The age change was questioned by more lawmakers, including Angela Leong and Lei Cheng I.
The amendment states that all members of each application should have resided in Macau for at least 180 days every year. The new law will also provide exceptions to applicants who suddenly obtain possession of a residential property due to inheritance.
In order for public houses to be used reasonably, applicants are not allowed to own (except for the abovementioned exception) any residential property 10 years before the date of the affordable house application submission.
The law also enhances restrictions on the sale of affordable houses. Once the new law starts being implemented, any sales of affordable houses will have to be first approved by the Housing Bureau. However, under certain conditions, the bureau will consider exceptions. The Housing Bureau should be the first choice for the sale of affordable houses.
Ma Chi Seng supported the amendment, but suggested that the government should increase land supply and private housing supply. Other lawmakers, including Au Kam San, also emphasized the expensive nature of the private housing market in Macau.
“We support the amendment, but the amendment is far from being ideal,” Au commented.
In reply to the lawmakers’ comments, Secretary for Transport and Public Works, Raimundo do Rosário, said that the age change “is not discriminatory to anybody.”

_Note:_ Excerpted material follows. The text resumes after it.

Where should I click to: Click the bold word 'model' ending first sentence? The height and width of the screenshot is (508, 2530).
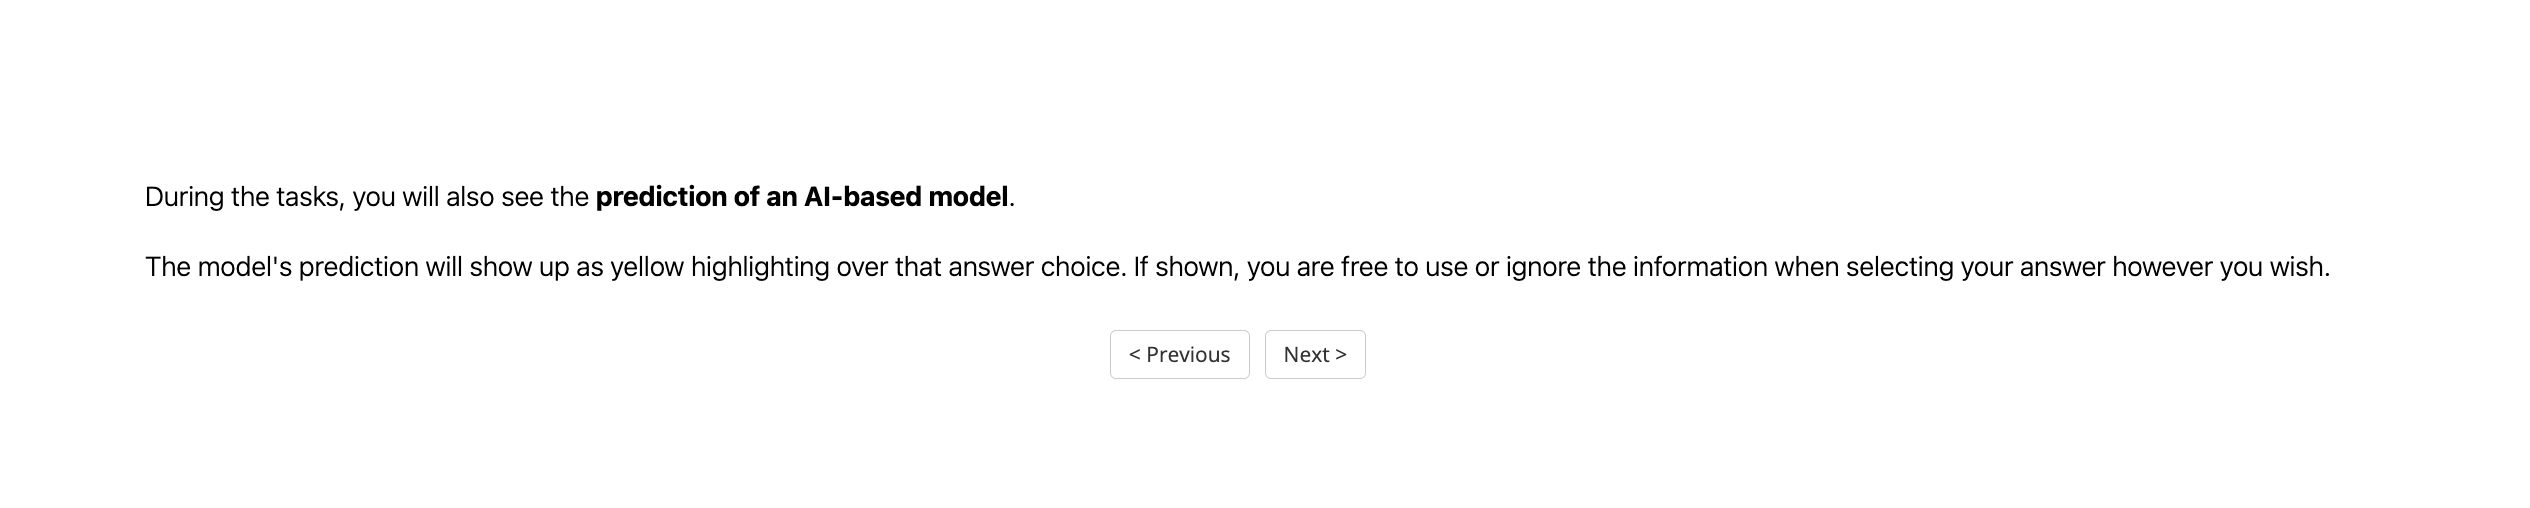[x=967, y=197]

“We are not discriminating against anybody. […] If the age requirement is 18 years old, the demand will be even bigger,” Rosário clarified.

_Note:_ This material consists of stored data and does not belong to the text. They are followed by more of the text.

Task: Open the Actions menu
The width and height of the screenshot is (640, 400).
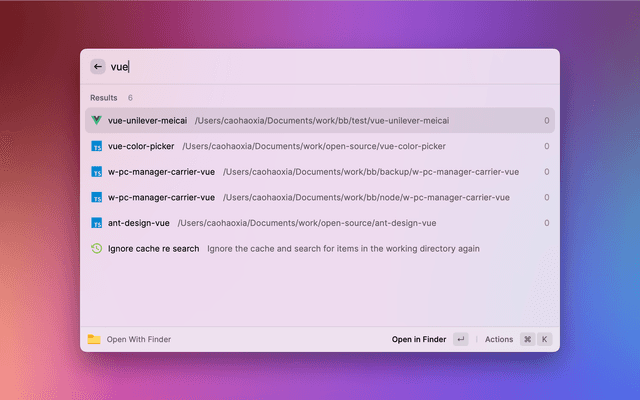Action: tap(498, 339)
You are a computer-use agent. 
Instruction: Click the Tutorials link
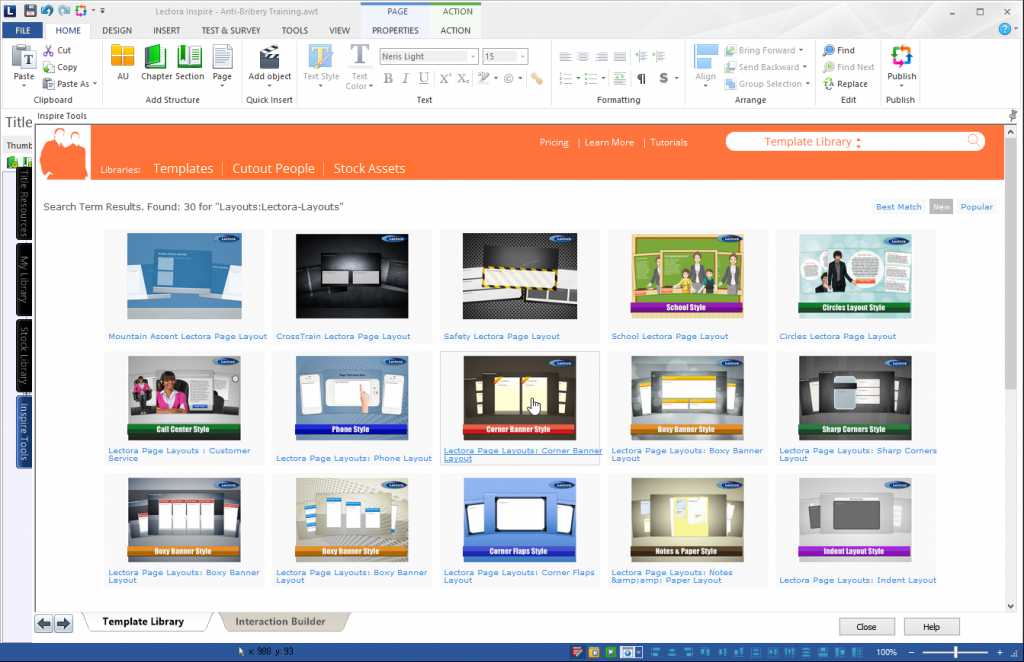[668, 142]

Regarding the permanent waiting list, the Secretary agreed with the lawmakers that affordable housing allocation should also have a permanent waiting list.

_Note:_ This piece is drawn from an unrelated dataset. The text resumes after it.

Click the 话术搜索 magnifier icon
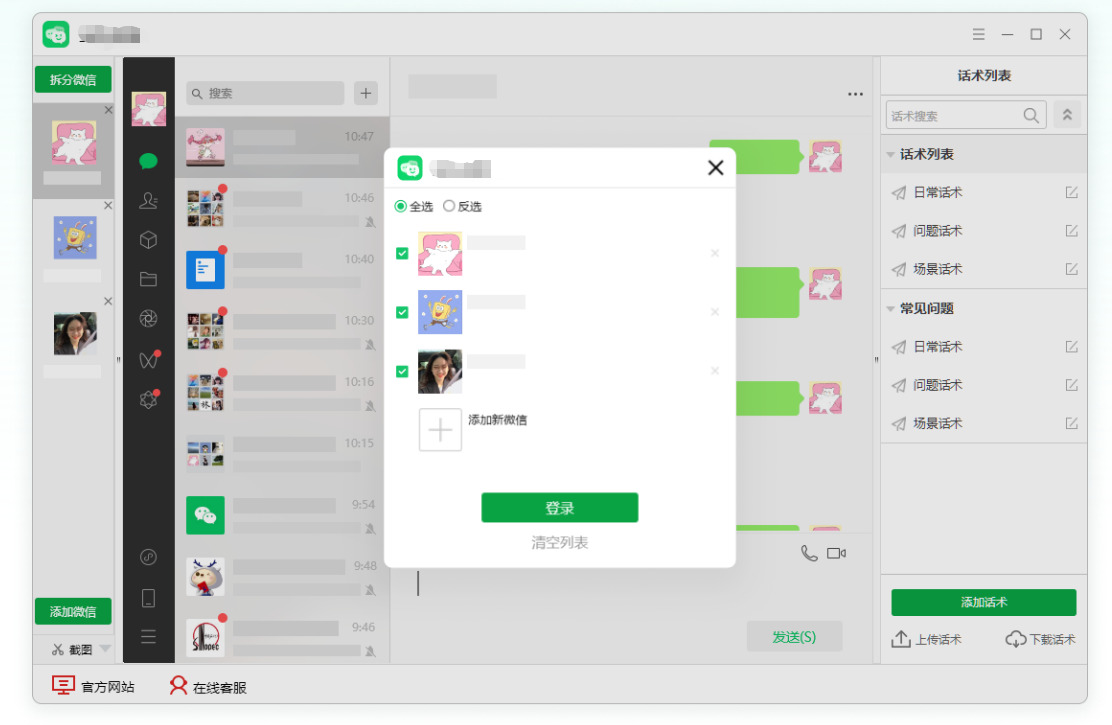Viewport: 1112px width, 725px height. tap(1031, 116)
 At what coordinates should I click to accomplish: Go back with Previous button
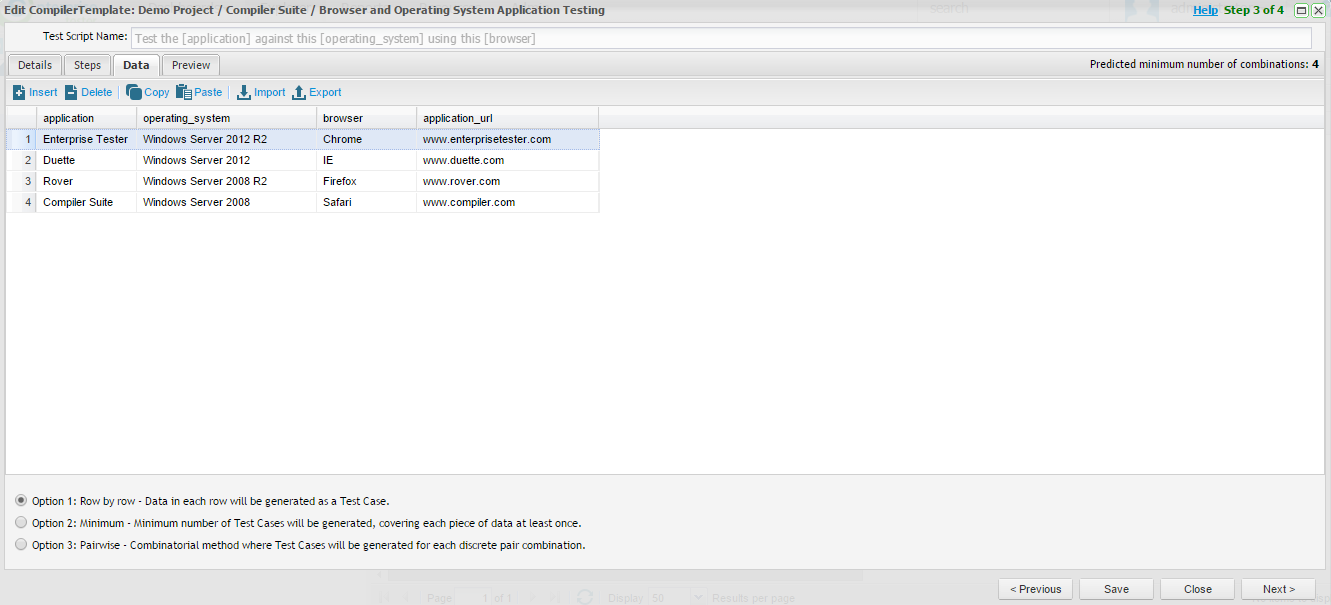click(x=1035, y=589)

“A permanent waiting list for affordable houses cannot be [established] in a short period. But the government indeed has the intention to do it,” said Rosário.
With regard to the points-based mechanism and in particular, the inclusion of detailed selection criteria, Rosário explained that “if it is a dispatch, it will give us more flexibility when [details] need to be changed.”
In addition, the Secretary commented that Macau’s affordable houses are better than the houses offered in the private sector.
“The affordable houses are not bad. Some people tried so hard to buy a house [from the private market], but they can’t see anything [e.g. a nice view]. We pay MOP1 million and we get a new, beautiful house with a nice view,” said Rosário.
On the lawmakers’ agenda
TRADE UNION LAW Sulu Sou has asked the government how long Macau is going to wait for the establishment of trade union law. Sou cited the recent lifeguards’ unfair employment case, saying, “Macau has always lacked a specific law which can give trade unions a legal position and ensure that employees will not be troubled for organizing trade unions, strikes, or engaging in negotiations. […] The government’s attitude so far has been [to] avoid its constitutional responsibility and has been suspected [of being] biased toward the employers,” said Sou.
HOLIDAY CHANGE Some lawmakers, including Lam Lon Wai, have expressed their opposition towards the labor law amendment proposal concerning the compulsory holiday change. As expressed earlier last week, lawmakers believe that selecting three holidays (out of four proposed compulsory ones) to become ordinary holidays violates the workers’ rights. “I strongly request the government cancel the amendment plan as well as the part-time job regime,” said Wai. Leong Sun Iok requested the “government give up the proposal, to ensure the employees’ rights, and to maintain the labor law’s principles.”
HKZMB Si Ka Lon, Ho Ion Sang and other lawmakers suggested that the Macau government improve the affiliated transportation facilities at the Macau port of the Hong Kong-Zhuhai-Macau Bridge. The lawmakers pointed out various issues, including traffic problems at Oriental Pearl, issues with the arrangements of buses 101X and 102X, the lack of restaurants and shops at the Macau port, the connection between the HKZMB Macau port and the new urban zone, and the transportation in the port’s vicinity. “By comparison with Zhuhai and Hong Kong ports, tourists will have a largely discounted impression about Macau,” said Ho. The lawmakers proposed that the government build an integrated shopping facility at the Macau port.